::: INPUT DATA
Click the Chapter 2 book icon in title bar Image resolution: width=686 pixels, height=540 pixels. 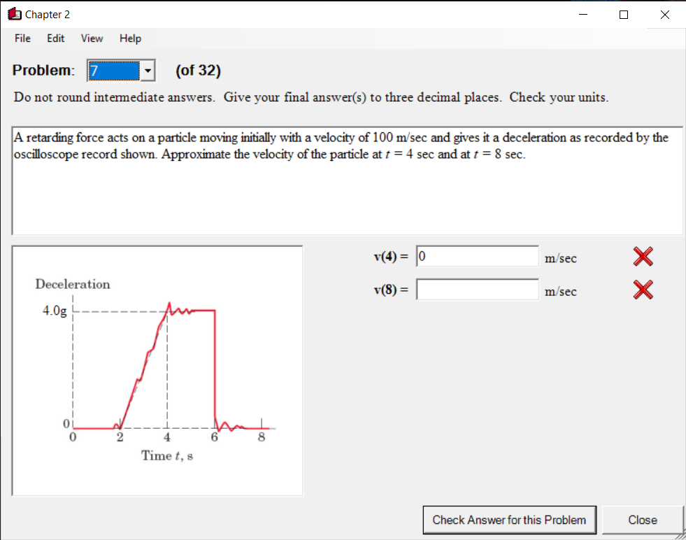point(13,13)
::::::
::: INPUT DATA
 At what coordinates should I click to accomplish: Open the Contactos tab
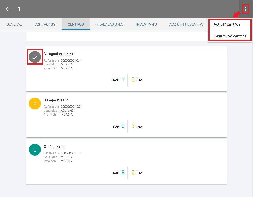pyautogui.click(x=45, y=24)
::::::
::: INPUT DATA
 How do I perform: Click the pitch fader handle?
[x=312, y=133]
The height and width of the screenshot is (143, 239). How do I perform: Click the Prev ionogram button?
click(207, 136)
::::::
DIRECTIVE:
Duplicate the lines of the listing between the line holding "The height and" and the line holding "click(207, 136)", inclusive.

WRITTEN ANSWER:
The height and width of the screenshot is (143, 239). How do I perform: Click the Prev ionogram button?
click(207, 136)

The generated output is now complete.